I compared 3 MN103 firmwares with different xor masks and different bit swapping order:

- the initial 0x1C bytes are the same without xoring or bitswapping
- after xoring (each with own xor mask) and bitswapping (with loser code), in the 3 firmware the ASCII area have single byte value correct, but bytes are swapped, for example pioneer have OPINREE DDV-112 NPAAMX N0_137S3FPATI.O10S7E20  0PATI.O..01.7 and LG 4241N have -LHDS-TTDVD-MOR poCygirhH ticathL,it2.d0 20A llrhgitr seresv.de

So, as my though:

- seems no phisical level data or address pin (at least firts address line pins) swapping, otherwise first 1C bytes would not be the same for different MN103 chip with different pinout and pin numbers, considering also that ascii area have different byte swapping scheme in each firmware
- could be not , because fisrt 1C bytes have no sens (as far as i read from poster that desassemble it, but...have you also tried to disassemble not xored? hope yes)

[MacDennis]

Questions about the MN103. Does this chip act as both main DVD controller and as the main CPU? Does it also handle the ATA / SATA interface directly?

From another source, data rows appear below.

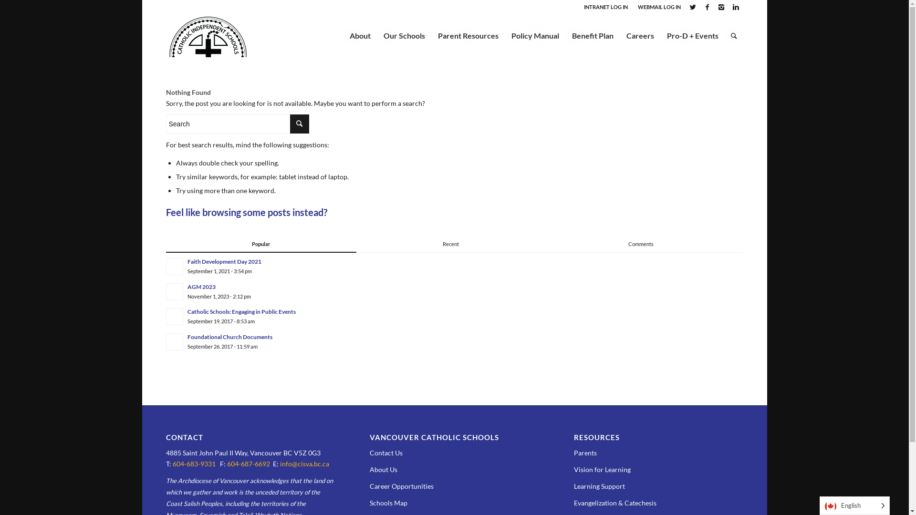  I want to click on 'About Us', so click(383, 469).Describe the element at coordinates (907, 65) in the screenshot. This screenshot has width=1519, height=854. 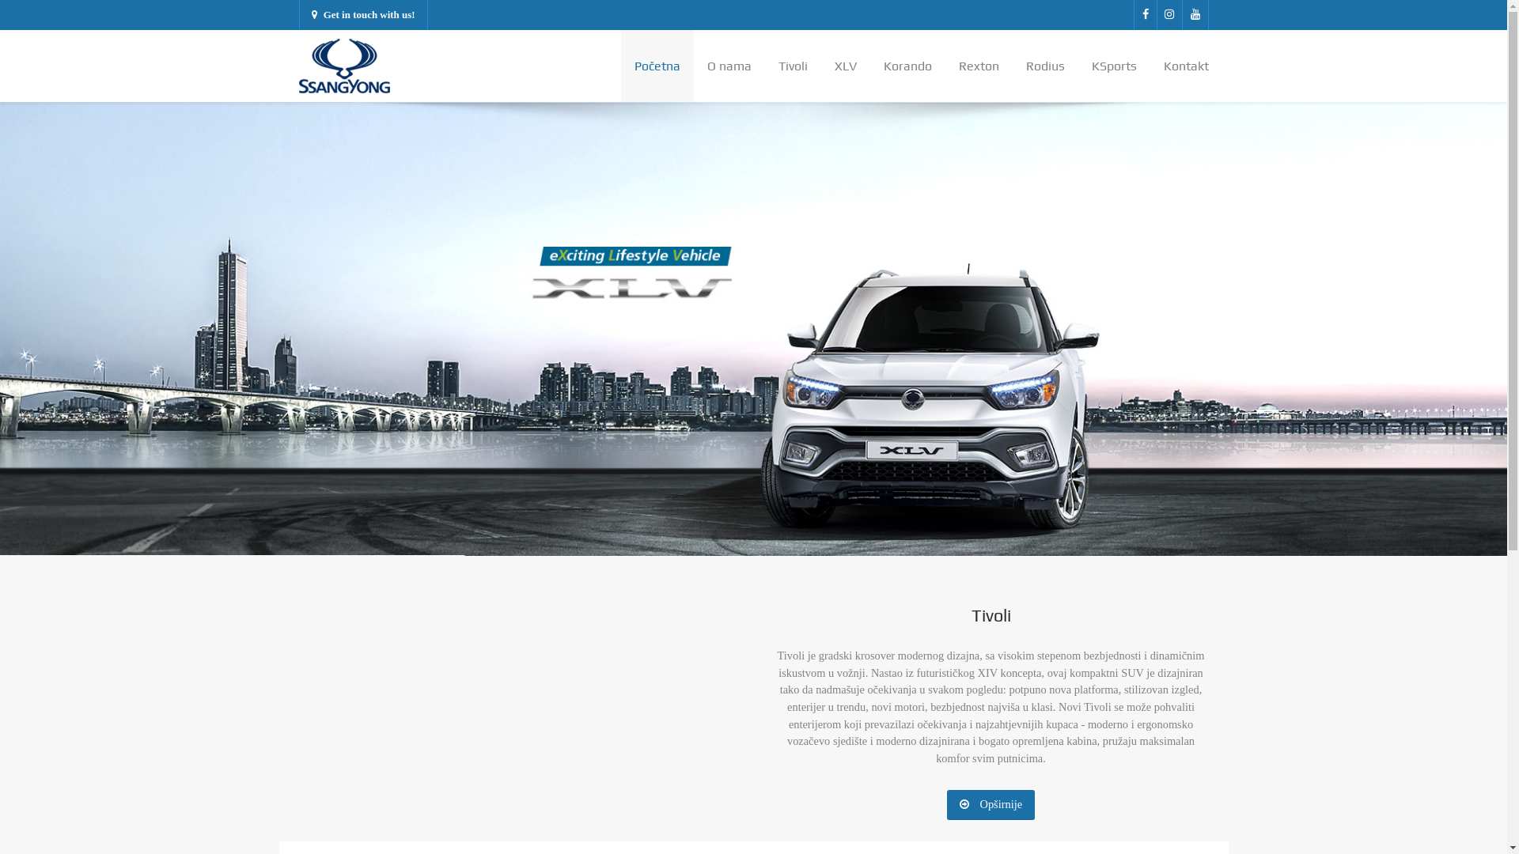
I see `'Korando'` at that location.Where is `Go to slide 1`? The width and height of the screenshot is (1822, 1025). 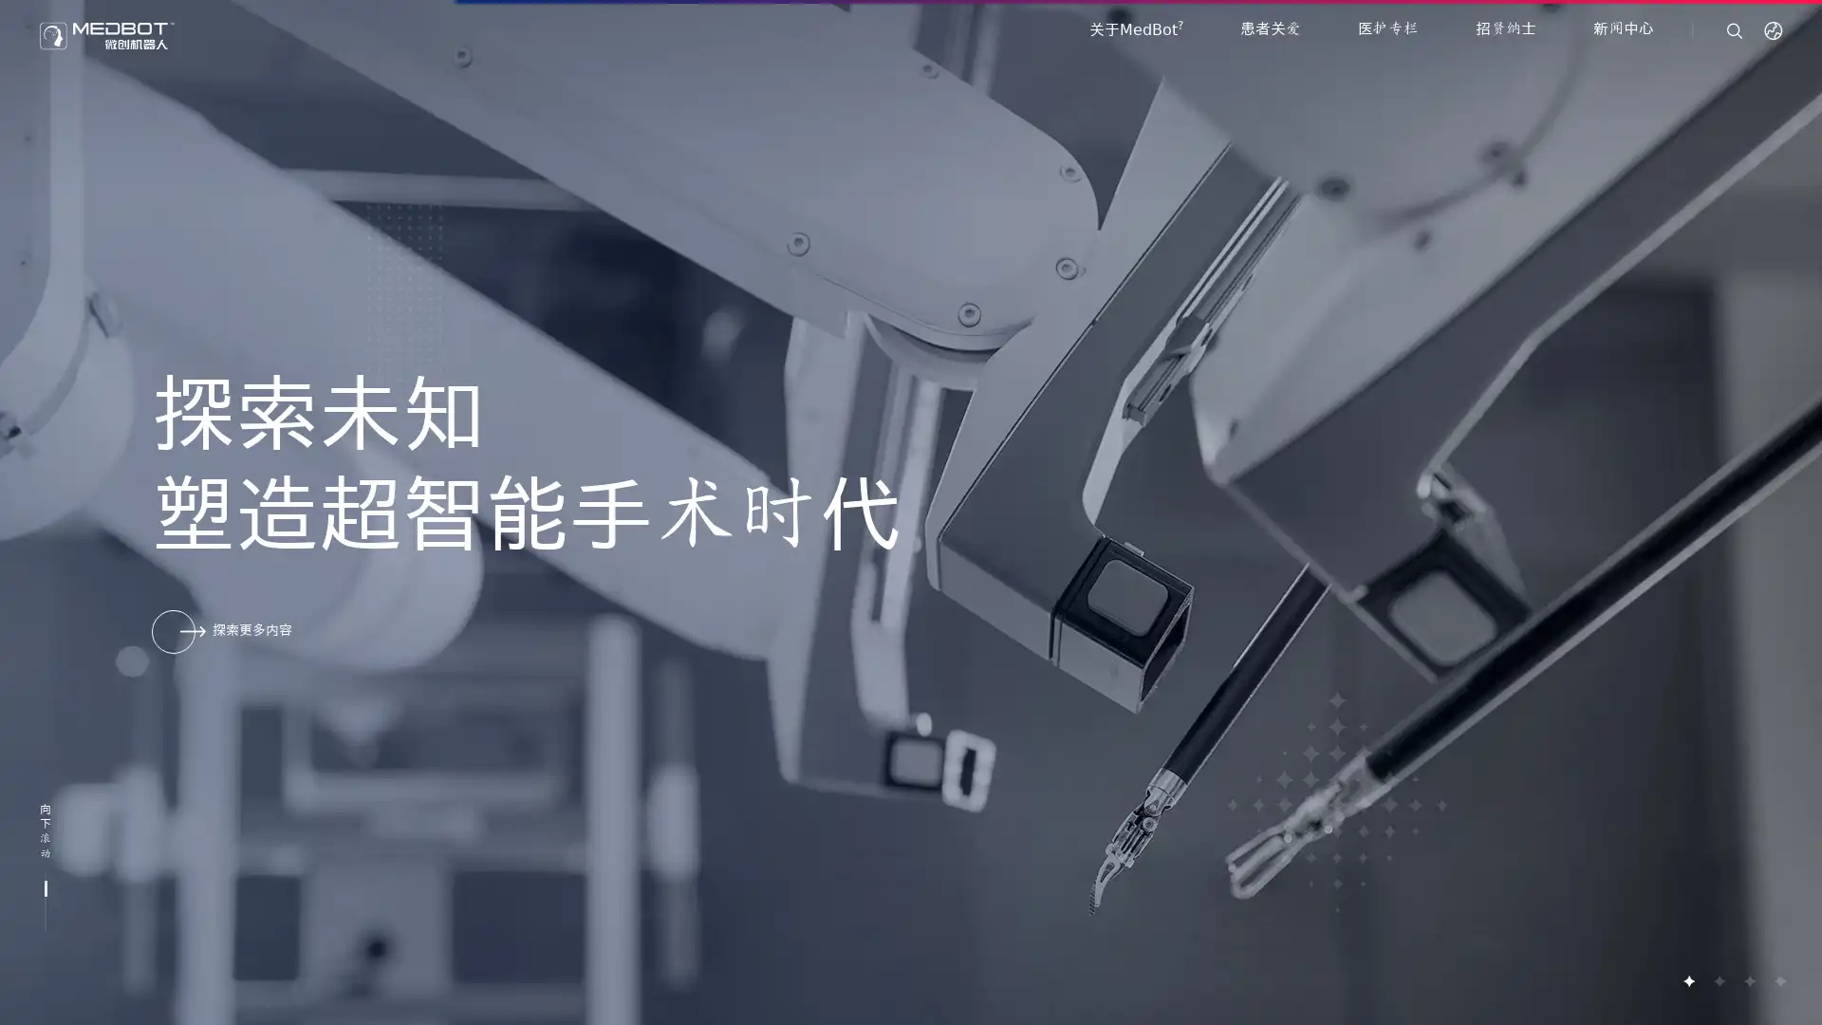 Go to slide 1 is located at coordinates (1688, 980).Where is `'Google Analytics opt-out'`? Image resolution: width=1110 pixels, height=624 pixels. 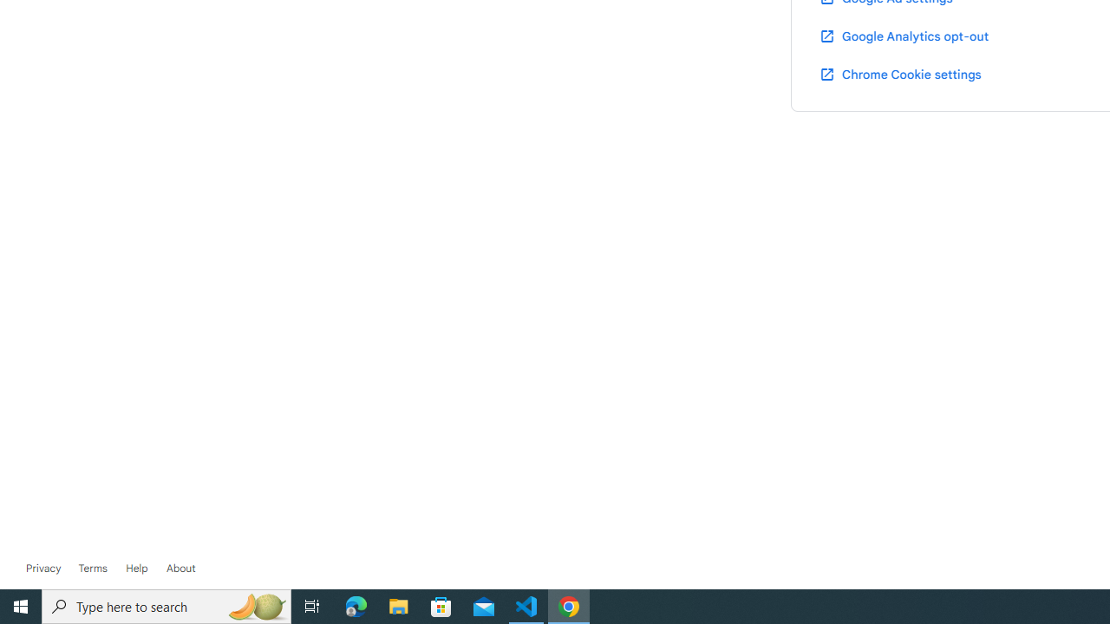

Could it contain a (custom) boot rom or would it be a better quess that it starts executing directly from the flash at a certain reset vector / offset? Is it known which reset vector similair normal DVD-ROM drives use?

How much RAM do you guess think the MN103 has? It needs at least some because the firmware has to be descambled first and then executed right? It would probably do this in small code chunks.